**Objective**
Arrange all the items below into a Markdown table with the columns "Row" and "Text". Give each line its own numbered row and skip the blank lines.
* * * * * * * * *
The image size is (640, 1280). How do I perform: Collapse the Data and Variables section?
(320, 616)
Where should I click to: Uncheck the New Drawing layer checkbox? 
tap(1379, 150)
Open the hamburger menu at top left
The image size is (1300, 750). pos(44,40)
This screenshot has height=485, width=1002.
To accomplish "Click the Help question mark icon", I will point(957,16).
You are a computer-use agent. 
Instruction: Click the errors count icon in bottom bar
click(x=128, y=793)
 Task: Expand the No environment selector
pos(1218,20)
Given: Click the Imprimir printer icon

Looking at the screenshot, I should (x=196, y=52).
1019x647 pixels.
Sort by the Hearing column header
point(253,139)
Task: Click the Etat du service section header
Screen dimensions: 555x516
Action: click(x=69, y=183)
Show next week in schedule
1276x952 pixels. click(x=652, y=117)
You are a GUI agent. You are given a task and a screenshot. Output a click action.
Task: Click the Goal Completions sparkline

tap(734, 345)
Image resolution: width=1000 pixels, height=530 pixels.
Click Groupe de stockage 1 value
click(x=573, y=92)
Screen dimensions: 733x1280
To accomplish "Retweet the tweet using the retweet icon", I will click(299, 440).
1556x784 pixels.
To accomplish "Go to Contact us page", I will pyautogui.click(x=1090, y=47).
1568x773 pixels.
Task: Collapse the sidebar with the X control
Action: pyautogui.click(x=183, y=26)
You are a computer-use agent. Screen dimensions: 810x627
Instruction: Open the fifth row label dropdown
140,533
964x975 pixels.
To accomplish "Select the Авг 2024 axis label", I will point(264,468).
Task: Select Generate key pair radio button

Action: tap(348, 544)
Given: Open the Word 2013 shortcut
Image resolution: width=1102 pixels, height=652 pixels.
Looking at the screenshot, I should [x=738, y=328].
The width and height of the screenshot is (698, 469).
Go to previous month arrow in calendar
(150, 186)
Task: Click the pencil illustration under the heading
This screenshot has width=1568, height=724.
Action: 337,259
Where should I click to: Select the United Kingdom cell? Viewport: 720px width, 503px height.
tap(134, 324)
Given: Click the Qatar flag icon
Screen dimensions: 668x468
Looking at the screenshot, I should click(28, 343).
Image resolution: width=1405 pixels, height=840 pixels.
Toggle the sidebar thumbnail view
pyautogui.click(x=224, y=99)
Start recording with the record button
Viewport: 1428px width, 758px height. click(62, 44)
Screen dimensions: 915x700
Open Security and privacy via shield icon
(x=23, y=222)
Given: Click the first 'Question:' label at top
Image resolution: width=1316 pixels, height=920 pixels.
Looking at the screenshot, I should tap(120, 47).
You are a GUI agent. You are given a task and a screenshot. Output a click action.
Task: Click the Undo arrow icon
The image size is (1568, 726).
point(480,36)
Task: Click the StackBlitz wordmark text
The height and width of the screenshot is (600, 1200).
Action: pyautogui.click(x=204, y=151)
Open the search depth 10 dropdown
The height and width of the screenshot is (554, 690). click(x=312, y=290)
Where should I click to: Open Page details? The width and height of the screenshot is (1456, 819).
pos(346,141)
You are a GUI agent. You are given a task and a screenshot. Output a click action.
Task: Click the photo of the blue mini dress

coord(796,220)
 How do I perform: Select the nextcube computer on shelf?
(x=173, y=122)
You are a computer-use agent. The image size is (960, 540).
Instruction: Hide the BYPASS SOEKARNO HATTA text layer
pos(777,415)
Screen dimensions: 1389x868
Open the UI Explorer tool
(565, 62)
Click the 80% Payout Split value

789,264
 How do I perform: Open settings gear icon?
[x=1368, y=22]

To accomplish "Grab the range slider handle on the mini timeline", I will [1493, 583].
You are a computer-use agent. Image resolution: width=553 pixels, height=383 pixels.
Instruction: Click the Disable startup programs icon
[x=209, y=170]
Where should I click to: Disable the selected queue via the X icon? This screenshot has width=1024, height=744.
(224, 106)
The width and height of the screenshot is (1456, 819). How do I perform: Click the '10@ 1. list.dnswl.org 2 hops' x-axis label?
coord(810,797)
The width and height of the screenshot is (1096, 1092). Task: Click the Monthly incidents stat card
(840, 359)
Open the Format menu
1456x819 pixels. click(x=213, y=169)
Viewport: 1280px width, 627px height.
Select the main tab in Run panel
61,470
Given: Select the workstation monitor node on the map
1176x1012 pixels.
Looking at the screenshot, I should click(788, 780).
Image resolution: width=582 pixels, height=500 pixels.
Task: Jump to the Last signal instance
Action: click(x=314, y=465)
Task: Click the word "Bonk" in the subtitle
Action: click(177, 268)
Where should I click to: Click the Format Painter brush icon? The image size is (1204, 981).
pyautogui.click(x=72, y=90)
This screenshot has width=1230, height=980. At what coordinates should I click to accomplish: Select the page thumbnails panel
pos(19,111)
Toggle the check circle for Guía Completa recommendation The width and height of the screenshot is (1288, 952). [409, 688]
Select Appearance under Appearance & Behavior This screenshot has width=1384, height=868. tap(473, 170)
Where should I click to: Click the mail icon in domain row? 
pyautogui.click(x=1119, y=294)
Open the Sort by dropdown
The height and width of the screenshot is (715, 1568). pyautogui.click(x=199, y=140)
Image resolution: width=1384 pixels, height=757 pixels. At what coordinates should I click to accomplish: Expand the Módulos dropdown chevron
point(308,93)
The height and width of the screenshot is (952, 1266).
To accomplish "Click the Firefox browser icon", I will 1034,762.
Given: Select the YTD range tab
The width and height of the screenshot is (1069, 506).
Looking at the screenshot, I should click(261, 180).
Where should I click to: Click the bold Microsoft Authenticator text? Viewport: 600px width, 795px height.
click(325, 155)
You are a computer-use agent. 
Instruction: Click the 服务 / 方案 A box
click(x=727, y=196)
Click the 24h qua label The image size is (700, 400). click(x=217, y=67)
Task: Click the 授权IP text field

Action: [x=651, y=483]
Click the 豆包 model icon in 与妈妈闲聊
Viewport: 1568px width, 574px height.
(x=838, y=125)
* * * * * * * * *
**Result of the exercise**
| Row | Text |
|---|---|
| 1 | The image size is (640, 1280). How do I perform: Collapse the Data and Variables section? |
| 2 | (320, 616) |
| 3 | Where should I click to: Uncheck the New Drawing layer checkbox?  |
| 4 | tap(1379, 150) |
| 5 | Open the hamburger menu at top left |
| 6 | The image size is (1300, 750). pos(44,40) |
| 7 | This screenshot has height=485, width=1002. |
| 8 | To accomplish "Click the Help question mark icon", I will point(957,16). |
| 9 | You are a computer-use agent.  |
| 10 | Instruction: Click the errors count icon in bottom bar |
| 11 | click(x=128, y=793) |
| 12 |  Task: Expand the No environment selector |
| 13 | pos(1218,20) |
| 14 | Given: Click the Imprimir printer icon |
| 15 | Looking at the screenshot, I should (x=196, y=52). |
| 16 | 1019x647 pixels. |
| 17 | Sort by the Hearing column header |
| 18 | point(253,139) |
| 19 | Task: Click the Etat du service section header |
| 20 | Screen dimensions: 555x516 |
| 21 | Action: click(x=69, y=183) |
| 22 | Show next week in schedule |
| 23 | 1276x952 pixels. click(x=652, y=117) |
| 24 | You are a GUI agent. You are given a task and a screenshot. Output a click action. |
| 25 | Task: Click the Goal Completions sparkline |
| 26 | tap(734, 345) |
| 27 | Image resolution: width=1000 pixels, height=530 pixels. |
| 28 | Click Groupe de stockage 1 value |
| 29 | click(x=573, y=92) |
| 30 | Screen dimensions: 733x1280 |
| 31 | To accomplish "Retweet the tweet using the retweet icon", I will click(299, 440). |
| 32 | 1556x784 pixels. |
| 33 | To accomplish "Go to Contact us page", I will pyautogui.click(x=1090, y=47). |
| 34 | 1568x773 pixels. |
| 35 | Task: Collapse the sidebar with the X control |
| 36 | Action: pyautogui.click(x=183, y=26) |
| 37 | You are a computer-use agent. Screen dimensions: 810x627 |
| 38 | Instruction: Open the fifth row label dropdown |
| 39 | 140,533 |
| 40 | 964x975 pixels. |
| 41 | To accomplish "Select the Авг 2024 axis label", I will point(264,468). |
| 42 | Task: Select Generate key pair radio button |
| 43 | Action: tap(348, 544) |
| 44 | Given: Open the Word 2013 shortcut |
| 45 | Image resolution: width=1102 pixels, height=652 pixels. |
| 46 | Looking at the screenshot, I should [x=738, y=328]. |
| 47 | The width and height of the screenshot is (698, 469). |
| 48 | Go to previous month arrow in calendar |
| 49 | (150, 186) |
| 50 | Task: Click the pencil illustration under the heading |
| 51 | This screenshot has width=1568, height=724. |
| 52 | Action: 337,259 |
| 53 | Where should I click to: Select the United Kingdom cell? Viewport: 720px width, 503px height. |
| 54 | tap(134, 324) |
| 55 | Given: Click the Qatar flag icon |
| 56 | Screen dimensions: 668x468 |
| 57 | Looking at the screenshot, I should click(28, 343). |
| 58 | Image resolution: width=1405 pixels, height=840 pixels. |
| 59 | Toggle the sidebar thumbnail view |
| 60 | pyautogui.click(x=224, y=99) |
| 61 | Start recording with the record button |
| 62 | Viewport: 1428px width, 758px height. click(62, 44) |
| 63 | Screen dimensions: 915x700 |
| 64 | Open Security and privacy via shield icon |
| 65 | (x=23, y=222) |
| 66 | Given: Click the first 'Question:' label at top |
| 67 | Image resolution: width=1316 pixels, height=920 pixels. |
| 68 | Looking at the screenshot, I should tap(120, 47). |
| 69 | You are a GUI agent. You are given a task and a screenshot. Output a click action. |
| 70 | Task: Click the Undo arrow icon |
| 71 | The image size is (1568, 726). |
| 72 | point(480,36) |
| 73 | Task: Click the StackBlitz wordmark text |
| 74 | The height and width of the screenshot is (600, 1200). |
| 75 | Action: pyautogui.click(x=204, y=151) |
| 76 | Open the search depth 10 dropdown |
| 77 | The height and width of the screenshot is (554, 690). click(x=312, y=290) |
| 78 | Where should I click to: Open Page details? The width and height of the screenshot is (1456, 819). |
| 79 | pos(346,141) |
| 80 | You are a GUI agent. You are given a task and a screenshot. Output a click action. |
| 81 | Task: Click the photo of the blue mini dress |
| 82 | coord(796,220) |
| 83 |  How do I perform: Select the nextcube computer on shelf? |
| 84 | (x=173, y=122) |
| 85 | You are a computer-use agent. The image size is (960, 540). |
| 86 | Instruction: Hide the BYPASS SOEKARNO HATTA text layer |
| 87 | pos(777,415) |
| 88 | Screen dimensions: 1389x868 |
| 89 | Open the UI Explorer tool |
| 90 | (565, 62) |
| 91 | Click the 80% Payout Split value |
| 92 | 789,264 |
| 93 |  How do I perform: Open settings gear icon? |
| 94 | [x=1368, y=22] |
| 95 | To accomplish "Grab the range slider handle on the mini timeline", I will [1493, 583]. |
| 96 | You are a computer-use agent. Image resolution: width=553 pixels, height=383 pixels. |
| 97 | Instruction: Click the Disable startup programs icon |
| 98 | [x=209, y=170] |
| 99 | Where should I click to: Disable the selected queue via the X icon? This screenshot has width=1024, height=744. |
| 100 | (224, 106) |
| 101 | The width and height of the screenshot is (1456, 819). How do I perform: Click the '10@ 1. list.dnswl.org 2 hops' x-axis label? |
| 102 | coord(810,797) |
| 103 | The width and height of the screenshot is (1096, 1092). Task: Click the Monthly incidents stat card |
| 104 | (840, 359) |
| 105 | Open the Format menu |
| 106 | 1456x819 pixels. click(x=213, y=169) |
| 107 | Viewport: 1280px width, 627px height. |
| 108 | Select the main tab in Run panel |
| 109 | 61,470 |
| 110 | Given: Select the workstation monitor node on the map |
| 111 | 1176x1012 pixels. |
| 112 | Looking at the screenshot, I should click(788, 780). |
| 113 | Image resolution: width=582 pixels, height=500 pixels. |
| 114 | Task: Jump to the Last signal instance |
| 115 | Action: click(x=314, y=465) |
| 116 | Task: Click the word "Bonk" in the subtitle |
| 117 | Action: click(177, 268) |
| 118 | Where should I click to: Click the Format Painter brush icon? The image size is (1204, 981). |
| 119 | pyautogui.click(x=72, y=90) |
| 120 | This screenshot has width=1230, height=980. At what coordinates should I click to accomplish: Select the page thumbnails panel |
| 121 | pos(19,111) |
| 122 | Toggle the check circle for Guía Completa recommendation The width and height of the screenshot is (1288, 952). [409, 688] |
| 123 | Select Appearance under Appearance & Behavior This screenshot has width=1384, height=868. tap(473, 170) |
| 124 | Where should I click to: Click the mail icon in domain row?  |
| 125 | pyautogui.click(x=1119, y=294) |
| 126 | Open the Sort by dropdown |
| 127 | The height and width of the screenshot is (715, 1568). pyautogui.click(x=199, y=140) |
| 128 | Image resolution: width=1384 pixels, height=757 pixels. At what coordinates should I click to accomplish: Expand the Módulos dropdown chevron |
| 129 | point(308,93) |
| 130 | The height and width of the screenshot is (952, 1266). |
| 131 | To accomplish "Click the Firefox browser icon", I will 1034,762. |
| 132 | Given: Select the YTD range tab |
| 133 | The width and height of the screenshot is (1069, 506). |
| 134 | Looking at the screenshot, I should click(261, 180). |
| 135 | Where should I click to: Click the bold Microsoft Authenticator text? Viewport: 600px width, 795px height. |
| 136 | click(325, 155) |
| 137 | You are a computer-use agent.  |
| 138 | Instruction: Click the 服务 / 方案 A box |
| 139 | click(x=727, y=196) |
| 140 | Click the 24h qua label The image size is (700, 400). click(x=217, y=67) |
| 141 | Task: Click the 授权IP text field |
| 142 | Action: [x=651, y=483] |
| 143 | Click the 豆包 model icon in 与妈妈闲聊 |
| 144 | Viewport: 1568px width, 574px height. |
| 145 | (x=838, y=125) |